There's a couple of takeaways from this experience.
The implementation I was attempting was at a fairly large scale, there are 4 instances of prometheus per cluster with 6 clusters in total. This gives us a total of 24 sidecars active.
In 24 hours, these sidecars were responsible for a whopping amount of 82,099,610 API calls.
This is an absolutely unacceptable amount.
Assuming that we would average the number of metrics between instances, this translates into 3420817 per sidecar per day.
The aggregated cost of these calls (and only the API calls) was 820.99 £.

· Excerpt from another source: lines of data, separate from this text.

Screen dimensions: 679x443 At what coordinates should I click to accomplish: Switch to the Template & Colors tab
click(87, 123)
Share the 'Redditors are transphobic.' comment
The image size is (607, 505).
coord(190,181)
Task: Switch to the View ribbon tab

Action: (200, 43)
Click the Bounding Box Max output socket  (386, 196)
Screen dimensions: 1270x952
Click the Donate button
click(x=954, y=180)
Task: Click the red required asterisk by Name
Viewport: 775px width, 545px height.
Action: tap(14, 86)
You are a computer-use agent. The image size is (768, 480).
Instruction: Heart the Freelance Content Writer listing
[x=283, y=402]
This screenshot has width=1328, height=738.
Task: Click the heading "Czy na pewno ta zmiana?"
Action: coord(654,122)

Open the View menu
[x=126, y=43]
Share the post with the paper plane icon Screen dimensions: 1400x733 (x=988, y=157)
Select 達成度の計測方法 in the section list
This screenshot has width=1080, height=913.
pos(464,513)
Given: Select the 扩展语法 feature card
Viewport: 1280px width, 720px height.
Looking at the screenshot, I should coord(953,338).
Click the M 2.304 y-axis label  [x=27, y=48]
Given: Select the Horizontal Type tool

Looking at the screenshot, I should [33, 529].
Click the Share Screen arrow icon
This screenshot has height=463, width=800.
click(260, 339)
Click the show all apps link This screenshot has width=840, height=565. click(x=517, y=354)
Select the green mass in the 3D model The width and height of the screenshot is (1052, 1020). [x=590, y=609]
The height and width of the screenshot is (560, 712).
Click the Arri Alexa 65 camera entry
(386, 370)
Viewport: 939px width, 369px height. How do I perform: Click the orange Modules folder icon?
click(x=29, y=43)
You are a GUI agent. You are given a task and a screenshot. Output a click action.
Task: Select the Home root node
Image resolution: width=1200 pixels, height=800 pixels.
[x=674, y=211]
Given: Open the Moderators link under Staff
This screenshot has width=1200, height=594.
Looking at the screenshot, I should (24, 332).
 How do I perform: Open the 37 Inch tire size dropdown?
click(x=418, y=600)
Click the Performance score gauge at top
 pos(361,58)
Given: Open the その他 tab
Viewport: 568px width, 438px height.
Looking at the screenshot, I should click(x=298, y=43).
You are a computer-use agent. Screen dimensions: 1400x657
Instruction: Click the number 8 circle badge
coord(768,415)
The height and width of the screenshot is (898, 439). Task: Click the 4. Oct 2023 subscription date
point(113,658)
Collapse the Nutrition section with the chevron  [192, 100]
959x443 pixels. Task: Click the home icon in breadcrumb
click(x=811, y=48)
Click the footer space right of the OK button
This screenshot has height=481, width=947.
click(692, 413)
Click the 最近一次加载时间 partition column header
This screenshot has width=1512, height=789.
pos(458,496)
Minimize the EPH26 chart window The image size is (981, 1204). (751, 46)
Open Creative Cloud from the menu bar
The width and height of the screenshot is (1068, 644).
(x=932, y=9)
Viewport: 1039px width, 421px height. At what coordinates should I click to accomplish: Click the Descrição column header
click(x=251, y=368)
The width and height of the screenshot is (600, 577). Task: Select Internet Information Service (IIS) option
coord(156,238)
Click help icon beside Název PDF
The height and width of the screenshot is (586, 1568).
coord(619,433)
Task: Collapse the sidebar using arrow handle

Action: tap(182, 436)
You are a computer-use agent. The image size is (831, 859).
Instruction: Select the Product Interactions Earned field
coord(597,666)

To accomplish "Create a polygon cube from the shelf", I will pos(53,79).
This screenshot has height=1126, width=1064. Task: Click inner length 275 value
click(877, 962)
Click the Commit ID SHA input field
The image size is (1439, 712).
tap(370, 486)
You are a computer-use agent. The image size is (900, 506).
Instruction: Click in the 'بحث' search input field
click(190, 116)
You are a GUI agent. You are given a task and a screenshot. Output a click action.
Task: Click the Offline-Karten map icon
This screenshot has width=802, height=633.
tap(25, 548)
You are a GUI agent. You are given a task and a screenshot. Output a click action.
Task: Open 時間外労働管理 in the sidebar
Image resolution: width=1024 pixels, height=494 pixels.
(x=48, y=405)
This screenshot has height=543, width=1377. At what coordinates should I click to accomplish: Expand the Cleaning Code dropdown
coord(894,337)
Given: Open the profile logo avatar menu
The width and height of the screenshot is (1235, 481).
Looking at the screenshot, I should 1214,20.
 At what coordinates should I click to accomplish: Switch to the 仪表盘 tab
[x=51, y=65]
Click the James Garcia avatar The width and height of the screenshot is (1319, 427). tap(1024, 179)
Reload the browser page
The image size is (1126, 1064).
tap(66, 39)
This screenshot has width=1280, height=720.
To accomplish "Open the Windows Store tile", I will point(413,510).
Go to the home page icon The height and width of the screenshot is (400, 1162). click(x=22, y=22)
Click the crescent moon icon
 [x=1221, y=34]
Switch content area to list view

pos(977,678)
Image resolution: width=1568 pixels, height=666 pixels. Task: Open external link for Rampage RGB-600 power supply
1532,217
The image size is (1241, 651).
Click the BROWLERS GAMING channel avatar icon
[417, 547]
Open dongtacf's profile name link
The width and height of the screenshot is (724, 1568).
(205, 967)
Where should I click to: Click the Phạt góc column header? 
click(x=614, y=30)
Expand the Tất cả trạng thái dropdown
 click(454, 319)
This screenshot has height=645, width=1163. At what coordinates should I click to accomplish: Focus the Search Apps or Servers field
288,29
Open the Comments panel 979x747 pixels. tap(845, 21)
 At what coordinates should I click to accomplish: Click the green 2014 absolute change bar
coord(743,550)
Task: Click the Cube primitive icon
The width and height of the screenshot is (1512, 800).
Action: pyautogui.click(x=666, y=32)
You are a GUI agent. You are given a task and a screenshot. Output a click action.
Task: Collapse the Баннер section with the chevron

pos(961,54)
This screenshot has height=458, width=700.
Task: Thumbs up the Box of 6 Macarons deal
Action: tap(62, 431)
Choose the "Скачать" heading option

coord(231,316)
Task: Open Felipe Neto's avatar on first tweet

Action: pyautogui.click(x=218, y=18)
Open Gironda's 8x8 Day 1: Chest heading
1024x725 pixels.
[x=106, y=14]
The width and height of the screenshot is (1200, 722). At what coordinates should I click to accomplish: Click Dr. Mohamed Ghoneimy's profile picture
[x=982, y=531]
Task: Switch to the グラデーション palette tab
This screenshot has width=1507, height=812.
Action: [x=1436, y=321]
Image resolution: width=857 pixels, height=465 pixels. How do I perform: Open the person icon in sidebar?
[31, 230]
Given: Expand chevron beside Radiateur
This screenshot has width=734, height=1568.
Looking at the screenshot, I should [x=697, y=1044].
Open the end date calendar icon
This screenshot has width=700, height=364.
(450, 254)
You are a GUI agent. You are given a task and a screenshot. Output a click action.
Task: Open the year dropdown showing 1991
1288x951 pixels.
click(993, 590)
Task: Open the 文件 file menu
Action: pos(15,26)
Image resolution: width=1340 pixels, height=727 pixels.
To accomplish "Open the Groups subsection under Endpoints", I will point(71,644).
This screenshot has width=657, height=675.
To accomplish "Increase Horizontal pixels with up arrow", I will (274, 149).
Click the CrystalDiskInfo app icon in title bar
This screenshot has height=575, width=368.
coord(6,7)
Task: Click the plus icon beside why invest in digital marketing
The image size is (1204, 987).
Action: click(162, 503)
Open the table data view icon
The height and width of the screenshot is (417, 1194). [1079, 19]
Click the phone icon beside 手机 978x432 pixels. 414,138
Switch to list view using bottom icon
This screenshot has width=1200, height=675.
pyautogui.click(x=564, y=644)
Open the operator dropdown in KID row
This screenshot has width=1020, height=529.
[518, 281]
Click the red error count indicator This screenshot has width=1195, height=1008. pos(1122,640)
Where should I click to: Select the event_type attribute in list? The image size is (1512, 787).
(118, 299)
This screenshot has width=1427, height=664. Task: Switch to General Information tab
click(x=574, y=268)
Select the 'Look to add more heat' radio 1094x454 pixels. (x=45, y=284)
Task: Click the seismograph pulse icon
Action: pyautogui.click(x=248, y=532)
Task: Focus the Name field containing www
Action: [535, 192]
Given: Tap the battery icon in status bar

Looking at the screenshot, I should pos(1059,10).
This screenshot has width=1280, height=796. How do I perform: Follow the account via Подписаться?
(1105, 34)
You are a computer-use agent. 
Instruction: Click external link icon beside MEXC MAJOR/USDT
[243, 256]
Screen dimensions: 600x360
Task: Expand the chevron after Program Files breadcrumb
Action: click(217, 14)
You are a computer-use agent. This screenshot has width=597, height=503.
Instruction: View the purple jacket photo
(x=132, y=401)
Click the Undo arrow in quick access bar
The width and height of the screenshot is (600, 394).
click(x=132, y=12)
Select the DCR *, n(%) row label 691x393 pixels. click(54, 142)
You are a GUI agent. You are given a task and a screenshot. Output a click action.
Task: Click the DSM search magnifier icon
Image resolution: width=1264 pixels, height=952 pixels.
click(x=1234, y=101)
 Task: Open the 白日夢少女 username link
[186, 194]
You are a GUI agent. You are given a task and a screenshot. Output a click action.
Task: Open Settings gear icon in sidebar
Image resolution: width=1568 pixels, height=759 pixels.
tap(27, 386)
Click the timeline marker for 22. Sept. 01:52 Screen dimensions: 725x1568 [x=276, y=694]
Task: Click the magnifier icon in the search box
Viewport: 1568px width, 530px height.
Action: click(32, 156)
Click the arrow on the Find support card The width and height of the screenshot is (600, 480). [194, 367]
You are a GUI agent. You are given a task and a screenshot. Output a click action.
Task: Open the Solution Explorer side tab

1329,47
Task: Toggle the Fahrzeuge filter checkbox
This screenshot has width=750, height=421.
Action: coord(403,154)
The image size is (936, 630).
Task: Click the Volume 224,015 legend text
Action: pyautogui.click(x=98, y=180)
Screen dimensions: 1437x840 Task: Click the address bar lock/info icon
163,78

One could argue that reducing the amount of unused income metrics would be an efficient way to reduce cost (and would be right), however some of the retrying done by the sidecar is absolutely unreasonable.
Example 1:
Metric name checks are made by sending calls to the API and then checking the error response.
The regex for the name is available in the google docs, so, there is absolutely no reason why the checks can't be done locally and save everyone using your software some cash.
Example 2:
Tremendously aggressive retrying. Surely if we weren't able to upload a metric the result is not likely to change suddenly, my suggestion here would be to add exponential timeouts. 1 sec before 1st retry, 2 sec before 2nd, 4 sec before 3rd, 8 sec before 4th, etc.. (up to a certain point where it would cap)
Example 3:
There is a restriction of 1 time series per minute for a specific metric imposed by GCP, which means that if varied exporters scrape the endpoints at the rate of 3 times per minute and report on 25 metrics (20 seconds between scrapes is not that uncommon), stackdriver will make 25 valid API calls and 50 invalid ones. If you extrapolate the magnitude of metrics, this becomes absolutely unbearable and a waste of resources.
As an example of what i'm talking about here, here's the API statistics for the 24 hours:
API: Stackdriver Monitoring API
Number of requests: 82,099,610
% of Error API CALLS: 89
This means that out of the 82 million calls in 1 day, 9 million were actually successful.
I intend to help fix some of these problems when I get a chance to contribute to your project, just thought i'd raise these so that you are aware or at least that you put a warning in the documentation of this project so that people can do their research on pricing and the metrics they have before deploying it.
Thank your for your time and effort.
Miguel